Venezuela’s Supreme Court fell victim to an attack Tuesday evening after a helicopter dropped grenades on the building and fired shots at the interior ministry, the nation’s president, Nicolas Maduro, announced in a televised address. Speaking to pro-government journalists at the Miraflores presidential palace, Maduro referred to the incident as both “an act of terrorism” and a conspiracy to overthrow his government. While the grenades failed to detonate, preventing any injuries, Maduro claimed the attacks “could have caused a tragedy with several dozen dead and injured.” He added: “I have activated the entire armed forces to defend the peace. Sooner or later, we are going to capture that helicopter and those who carried out this terror attack.”

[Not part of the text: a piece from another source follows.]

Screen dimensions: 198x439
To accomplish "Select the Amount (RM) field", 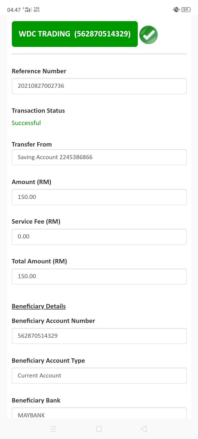I will pyautogui.click(x=99, y=197).
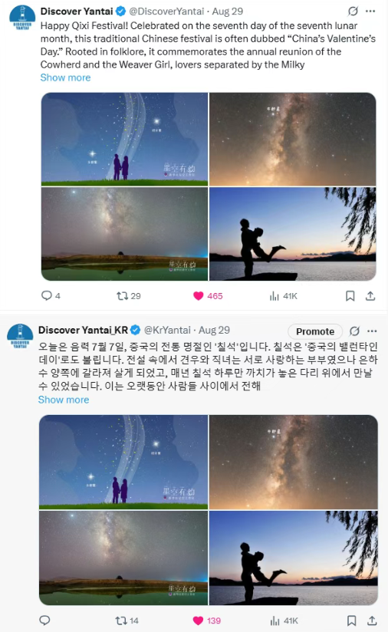
Task: Open Grok icon on Discover Yantai post
Action: [353, 12]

While experts have expressed doubts over the veracity of Maduro’s claims, witnesses on the scene said they heard what sounded like guards firing at the helicopter. A reporter from the Associated Press also confirmed sounds of gunfire and the sight of a blue helicopter flying over downtown Caracas. Video on social media indeed shows a helicopter hovering over the city’s Supreme Court building, followed by a loud bang:

The Venezuelan daily newspaper El Nacional has since reported that the helicopter’s pilot is Oscar Pérez, a former captain of the nation’s largest national police agency, the CICPC. In the wake of the incident, photos circulating on social media show a banner with the phrase “Liberty. Article 350” hanging from the helicopter, which was reportedly stolen. The phrase refers to an article in the Venezuelan constitution that gives citizens the right to civilly disobey “any regime that runs counter to democratic guarantees or undermines human rights.”

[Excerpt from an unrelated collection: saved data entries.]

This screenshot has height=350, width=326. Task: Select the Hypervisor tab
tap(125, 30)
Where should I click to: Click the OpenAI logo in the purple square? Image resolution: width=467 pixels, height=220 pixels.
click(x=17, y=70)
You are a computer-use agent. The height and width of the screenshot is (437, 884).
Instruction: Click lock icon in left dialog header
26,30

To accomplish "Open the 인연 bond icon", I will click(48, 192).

In a video released Tuesday evening, Pérez, accompanied by masked men carrying what appear to be assault rifles, called for Venezuelans to resist the “tyranny” of Maduro’s government. “We are a coalition of military employees, policemen, and civilians who are looking for balance and are against this criminal government,” Pérez said. “We have two choices: be judged tomorrow by our conscience and the people or begin today to free ourselves from this corrupt government.”

Maduro, who replaced former president Hugo Chavez in 2013, has been accused of carrying out an authoritarian regime in Venezuela, frequently jailing opposition leaders and limiting access to newspapers that speak critically of his government. Many Venezuelans also hold him responsible for the nation’s economic and humanitarian crisis, which has resulted in triple-digit inflation and dire shortages of food and medicine. In recent months, violent protests against the Maduro regime have resulted in at least 76 deaths and thousands of injuries.

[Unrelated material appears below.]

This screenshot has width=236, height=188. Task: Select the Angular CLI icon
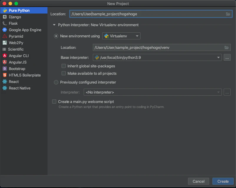tap(5, 56)

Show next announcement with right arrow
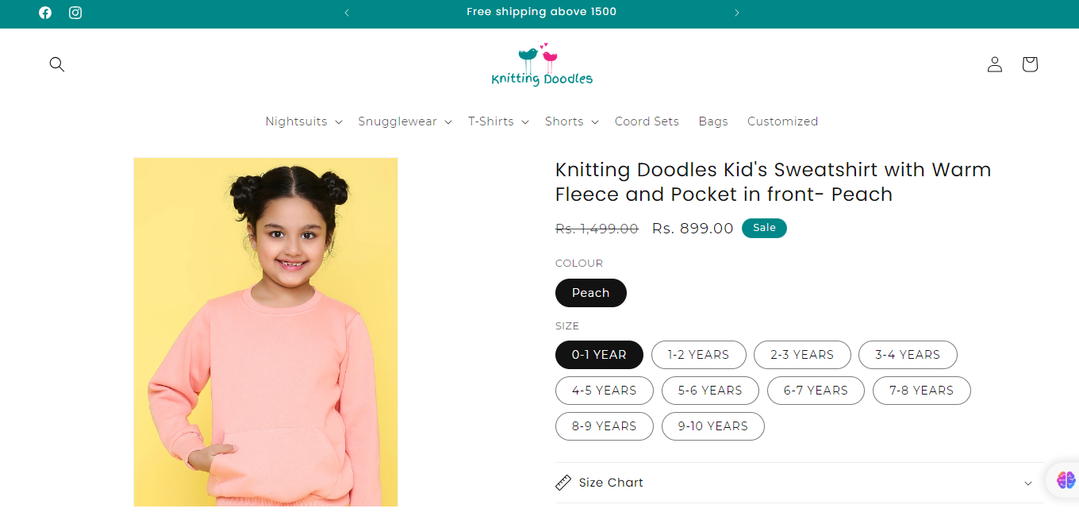coord(737,13)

In May, Maduro signed a document allowing a “constituent assembly” to draft a new version of Venezuela’s constitution. The assembly would also have the authority to dissolve public powers and convene general elections in what many see as a ploy for Maduro to retain control of Venezuela. Despite fervent, and oftentimes violent, pushback from opposition members, Venezuela’s Supreme Court, which is loyal to Maduro, rejected a motion to prohibit the constitutional rewrite on June 13.

Prior to Tuesday’s attack, Maduro said he was willing to take up arms if opposition protesters succeeded in overthrowing his government. “If Venezuela was plunged into chaos and violence and the Bolivarian Revolution destroyed, we would go to combat,” Maduro said. “We would never give up, and what couldn’t be done with votes, we would do with weapons. We would liberate the fatherland with weapons.”